My neighbor teaches piano out of her front room. 23 active students, from a four-year-old working on simple five-finger patterns up to a high schooler prepping for a state competition. She's been teaching for 17 years. Her current system is: Google Calendar for lessons, a composition notebook per student (physical), and Venmo for tuition.

She doesn't need commercial music-school software. She needs the notebook, digitized, plus a tuition tracker, plus recital sign-ups, plus a way for parents to see practice logs without becoming a user-management surface of its own.

musicschool is that.

What It Does

Lesson Notes Carry Forward (Again)

You'll notice a pattern across the Dangercorn catalog. Lots of our apps have "notes carry forward" as a feature. coachboard does it for coaching. meetingmind does it for team action items. musicschool does it for lessons.

This isn't laziness. It's the single most valuable pattern we've built, and we're putting it in every vertical where continuity across sessions matters. A piano teacher should not be re-reading last week's notes at 3:59 PM to remember what they assigned at 4:00. That's wasted energy; the system should hand it back.

Practice Logs Without the Shame

I was a pretty miserable piano student as a kid. The single worst part was the Tuesday lesson where my teacher asked "how much did you practice?" and I had to lie. Every kid who's taken lessons has done this.

musicschool doesn't fix the practicing problem. But it does put the practice data in the teacher's hands before the lesson, which means the conversation can be "I see you only practiced 15 minutes on the new Bach — what's hard about it?" instead of "did you practice?" The first conversation is useful. The second is humiliating theater.

Parents can log practice on the kid's behalf (common for younger students).
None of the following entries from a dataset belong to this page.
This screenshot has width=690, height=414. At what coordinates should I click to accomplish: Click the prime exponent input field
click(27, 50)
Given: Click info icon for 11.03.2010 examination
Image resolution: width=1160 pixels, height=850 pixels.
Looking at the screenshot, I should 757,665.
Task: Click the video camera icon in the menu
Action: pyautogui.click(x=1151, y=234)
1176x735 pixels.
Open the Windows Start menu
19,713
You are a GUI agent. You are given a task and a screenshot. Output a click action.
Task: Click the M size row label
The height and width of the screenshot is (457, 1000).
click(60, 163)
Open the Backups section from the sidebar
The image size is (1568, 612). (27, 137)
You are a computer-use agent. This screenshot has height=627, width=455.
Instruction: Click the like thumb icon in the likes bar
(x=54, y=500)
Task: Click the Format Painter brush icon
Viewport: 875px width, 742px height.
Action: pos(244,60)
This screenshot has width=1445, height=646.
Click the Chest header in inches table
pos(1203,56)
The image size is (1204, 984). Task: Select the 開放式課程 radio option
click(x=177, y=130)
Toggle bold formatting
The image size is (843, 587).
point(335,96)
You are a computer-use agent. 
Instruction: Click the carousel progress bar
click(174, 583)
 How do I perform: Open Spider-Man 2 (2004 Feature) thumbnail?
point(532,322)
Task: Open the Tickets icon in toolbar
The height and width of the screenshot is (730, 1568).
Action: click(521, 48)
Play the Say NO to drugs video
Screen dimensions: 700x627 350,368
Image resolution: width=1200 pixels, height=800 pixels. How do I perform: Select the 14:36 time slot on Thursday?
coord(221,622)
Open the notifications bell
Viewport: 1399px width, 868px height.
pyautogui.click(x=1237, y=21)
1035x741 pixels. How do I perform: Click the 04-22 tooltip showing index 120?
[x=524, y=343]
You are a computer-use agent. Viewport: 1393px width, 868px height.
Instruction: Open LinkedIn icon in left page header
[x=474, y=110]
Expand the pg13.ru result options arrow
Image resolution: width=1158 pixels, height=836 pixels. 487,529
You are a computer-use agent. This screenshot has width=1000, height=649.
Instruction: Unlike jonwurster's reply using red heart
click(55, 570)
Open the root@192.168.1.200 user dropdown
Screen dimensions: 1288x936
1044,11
Older students log their own. The log shows minutes per day per piece, with a weekly total. Teachers see a 7-day graph per student before each lesson.

Recital Program Generation

This is a feature I added because my neighbor asked for it, and it's become the most-praised feature in beta.

Set up a recital: date, venue, start time. Open sign-ups. Students submit their piece (title, composer, duration) and whether they need an accompanist. musicschool builds the running order (usually chronological by difficulty or skill level) and generates a print-ready PDF program.

The teacher can override the order. The program has cover art, the venue info, sponsor logos if applicable, and every student's piece properly formatted. What used to be a three-hour task the night before the recital is now a 15-minute review.

The Build

Flask + SQLite + Jinja. Single-password auth for teacher; tokenized parent/student URLs. WeasyPrint for recital programs. HTMX for practice log updates. 1,600 lines of custom code.

git clone https://github.com/Dangercorn-Enterprises/musicschool.git
cd musicschool
pip install -r requirements.txt
echo "AUTH_PASSWORD=studio" >> .env
python app.py
# → http://localhost:8670

Pricing

Who It's For

Solo piano/guitar/voice/violin/cello/percussion/brass/woodwind teachers running their practice out of their home. Small community music schools (2-10 teachers). The Suzuki studio down the street. The church basement with four teachers rotating through.

Not for: large university music schools, conservatories, or 50+ teacher operations. They have enterprise needs we don't touch.

The best music teachers spend their time teaching music. Every hour they spend inside software is an hour not spent at the keyboard with a student.

Related

coachboard for the solo-practitioner parallel. churchadmin for community music programs run out of a church building. childmilestone for parents tracking kids' progression alongside lessons.

Repo: github.com/Dangercorn-Enterprises/musicschool.

What's On the Roadmap

Three things I'm building toward for musicschool:

Repertoire library with audio. Standard pieces (the Suzuki book pieces, the Royal Conservatory list, the All-State audition pieces) come with reference recordings. Students can hear the piece while reviewing notes.

Annual recital portfolio. At year-end, generate a PDF for each student showing every piece they worked on, every recital they performed in, every milestone they hit. Makes a great keepsake for the parents and a clear progression record.

Group-class support. Right now musicschool is one-on-one focused. Adding group-class scheduling (theory class, ensembles) would round out the multi-teacher school use case.